Prime minister David Cameron said: “The opening of this National College will ensure that we have a pool of locally-trained workers with the right skills to draw upon for future projects.”
The college will be located on the Aston Science Park in Birmingham city centre and at Doncaster’s Lakeside Campus. The governing board will be chaired by Terry Morgan, who is also the chair of Crossrail.
HS2 Ltd also recently announced its construction headquarters will be based in Birmingham and the new HS2 network control centre is planned to be at Washwood Heath in the city. Doncaster was also chosen for its links to established rail industry businesses.
Work will now begin on building the college sites and developing the courses which will help to train the next generation of engineers and address concerns of potential future skills shortages.
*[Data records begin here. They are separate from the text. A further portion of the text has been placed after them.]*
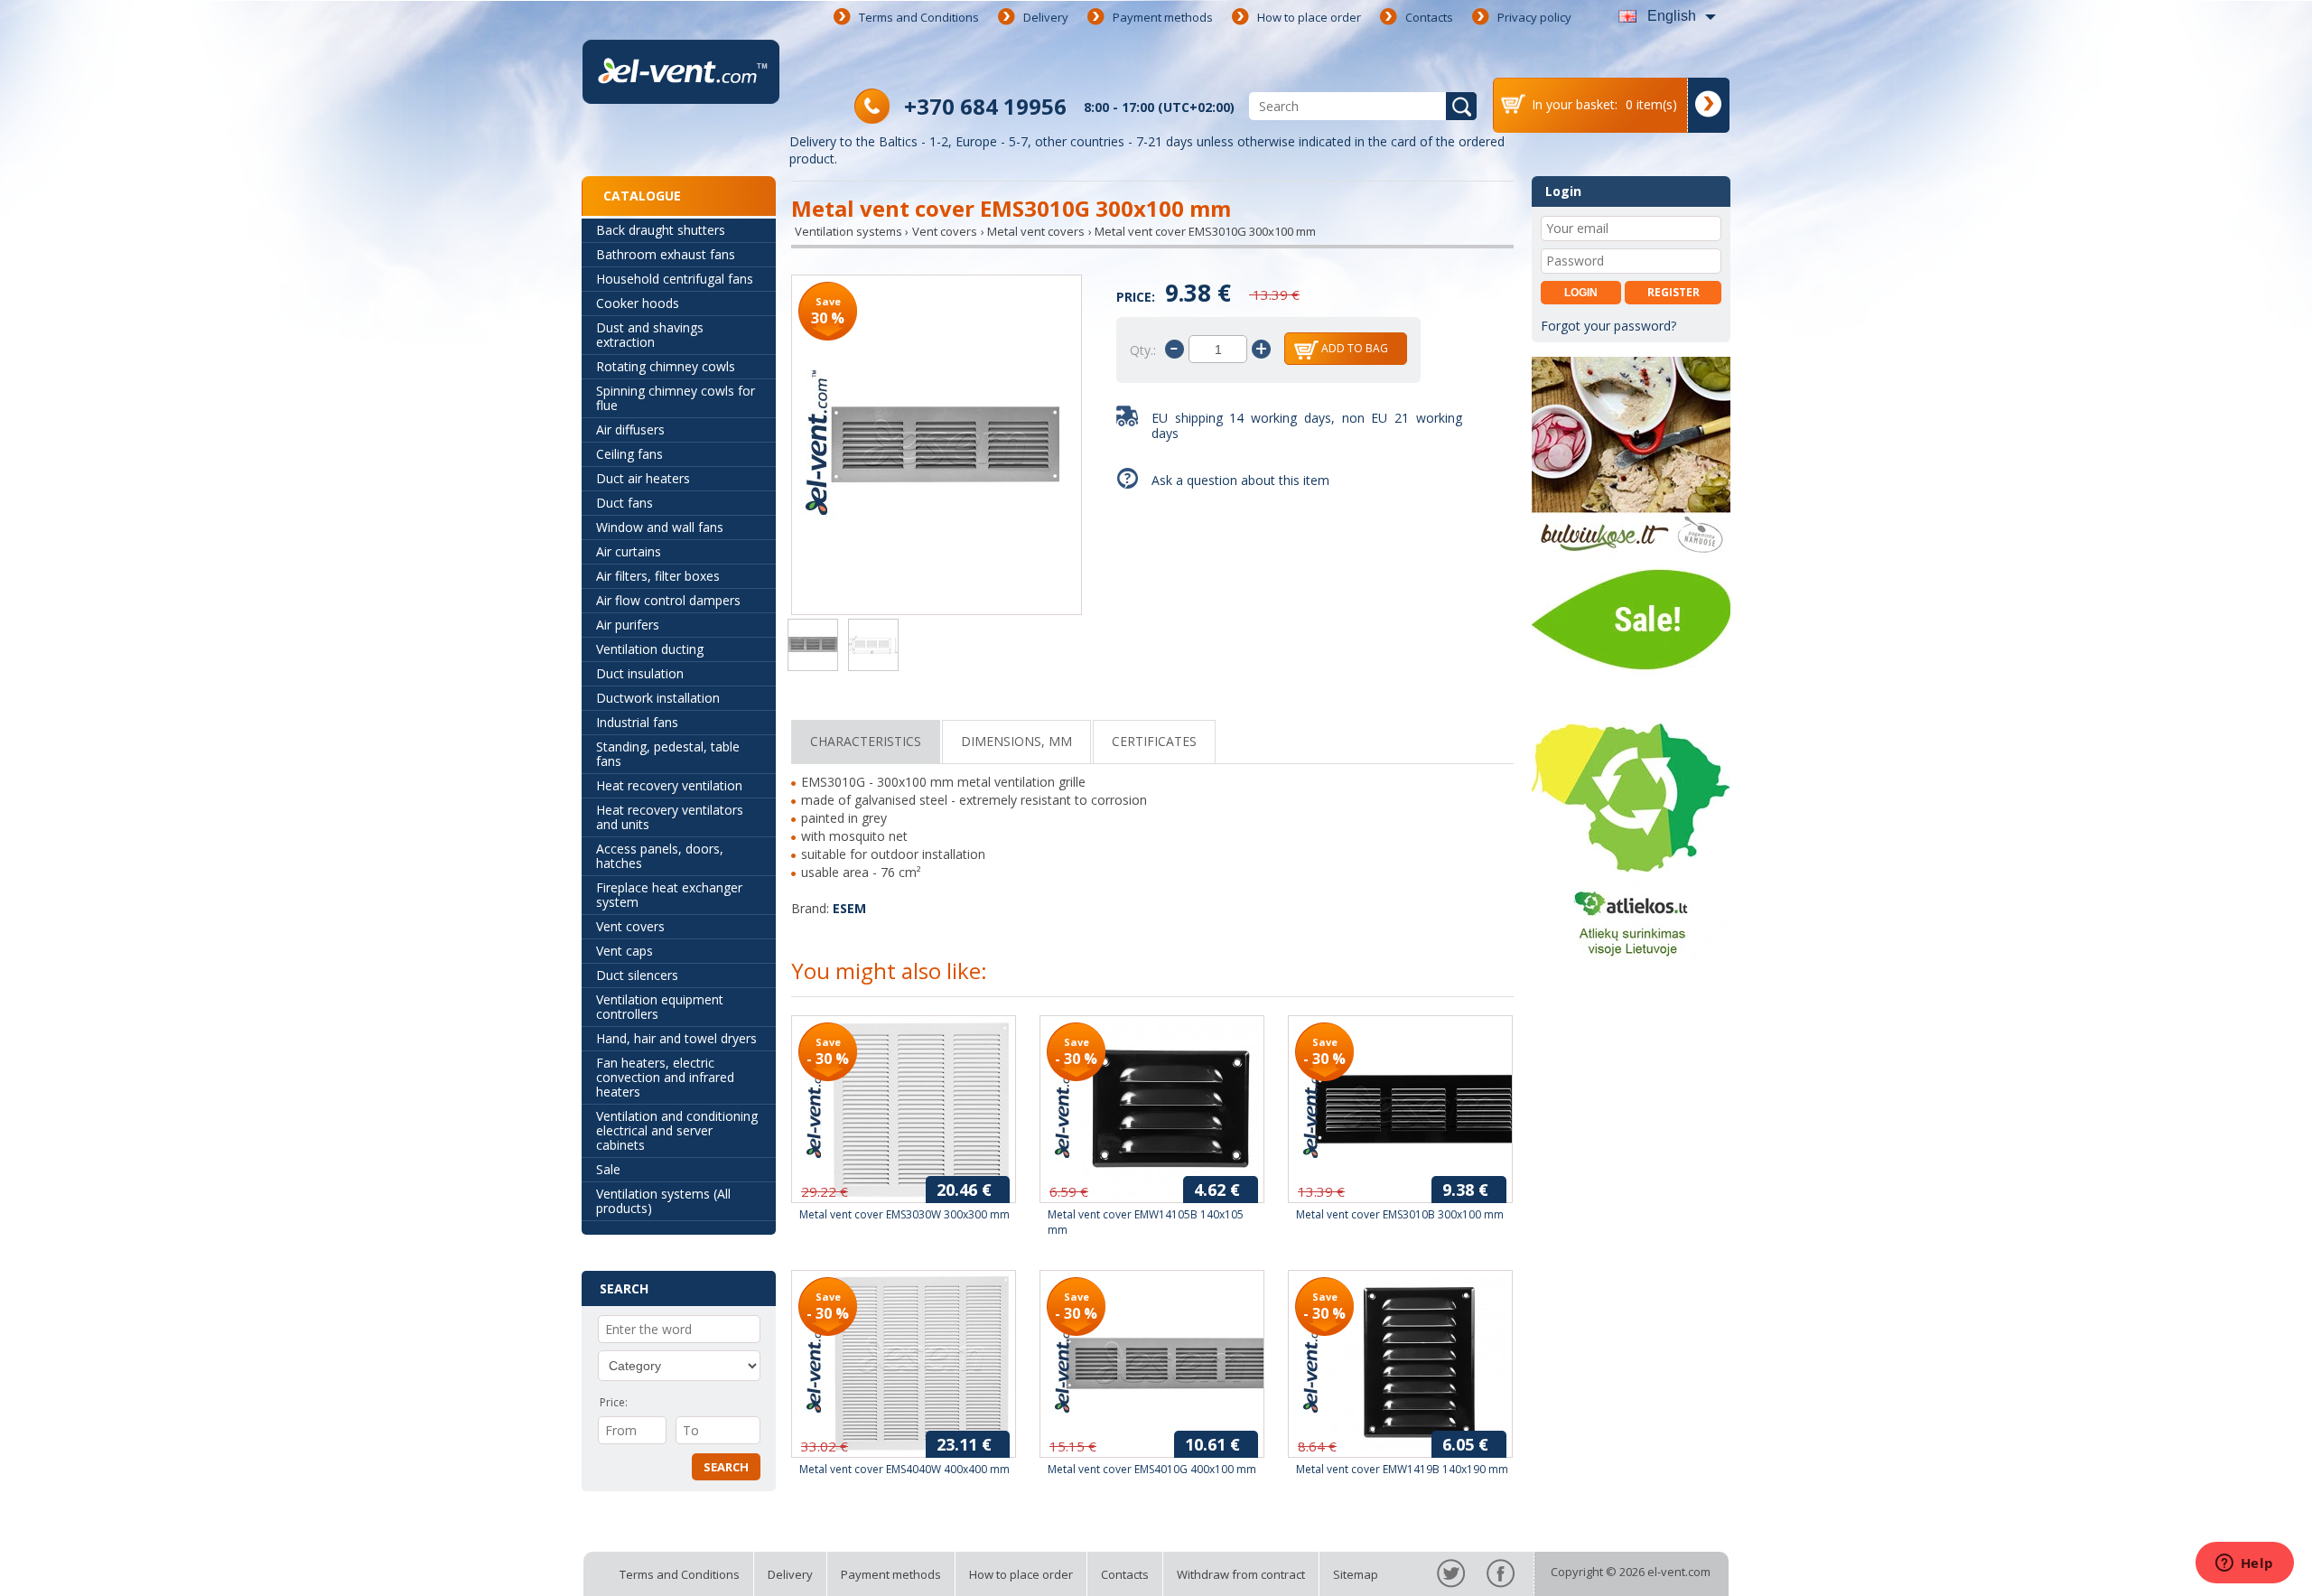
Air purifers (627, 624)
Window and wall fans (659, 527)
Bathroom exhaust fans (665, 254)
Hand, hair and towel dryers (676, 1038)
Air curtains (628, 551)
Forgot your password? (1608, 325)
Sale (608, 1169)
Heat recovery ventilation (669, 785)
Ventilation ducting (650, 649)
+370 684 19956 (985, 106)
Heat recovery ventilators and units (669, 817)
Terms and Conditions (919, 17)
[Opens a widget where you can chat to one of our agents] (2244, 1564)
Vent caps (624, 950)
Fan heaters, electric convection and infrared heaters (665, 1077)
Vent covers (630, 926)
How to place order (1309, 17)
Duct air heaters (643, 478)
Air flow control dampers (668, 600)
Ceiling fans (629, 453)
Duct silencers (637, 975)
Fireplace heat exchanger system (669, 894)
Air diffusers (630, 429)
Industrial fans (637, 722)
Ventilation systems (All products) (663, 1201)
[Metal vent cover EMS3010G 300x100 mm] (936, 446)
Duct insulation (640, 673)
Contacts (1429, 17)
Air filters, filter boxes (658, 575)
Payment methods (1163, 17)
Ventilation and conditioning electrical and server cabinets (677, 1130)
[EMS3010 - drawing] (873, 647)
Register (1673, 292)
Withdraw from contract (1241, 1574)
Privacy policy (1534, 17)
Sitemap (1355, 1574)
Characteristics (865, 741)
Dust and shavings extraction (650, 334)
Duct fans (624, 502)
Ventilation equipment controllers (659, 1006)
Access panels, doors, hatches (659, 856)
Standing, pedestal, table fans (668, 754)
Before it opens in 2017, it will have identified a network of other providers who will also be part of the National College in a ‘hub and spoke’ model.
Secretary of State for Business Vince Cable said: “This is the next step in building the highly skilled specialist workforce needed to develop the biggest infrastructure project this country has ever seen, and to enable our rail industry to compete in future global markets.”
Birmingham City Council leader Sir Albert Bore said: “We will now rapidly move ahead with the development of the Birmingham site at Aston Science Park with a view to having it ready for students to be trained by 2017. It is also hugely encouraging that a governing board will be established in Birmingham to oversee the development of the college.
“The college will add to the presence of HS2 in the city, which is at the heart of the high-speed rail network, with the recent announcement that the project’s headquarters will also be in Birmingham.
“This gives the city a real advantage and will be a boost to Birmingham’s economy and that of the wider region.”
Doncaster mayor Ros Jones said: “Bringing a national engineering college to Doncaster will be a game changer for the town and the Sheffield City Region, complementing the plans we have implemented to grow our thriving rail and engineering sector.
Institution of Civil Engineers (ICE) director general Nick Baveystock said: “If we want world class infrastructure, we must take steps to ensure we have a world class workforce to deliver it. This college is exactly the sort of forward thinking on our skills and capabilities that we need to see, running alongside work on the future infrastructure project pipeline.
“The commitment to train 2,000 apprentices at the college is also excellent news – providing young people with the chance to learn a rewarding trade and get on the path to achieving the recognised EngTech status, and providing the UK with a pool of talent not only for the delivery of HS2, but for projects beyond HS2.”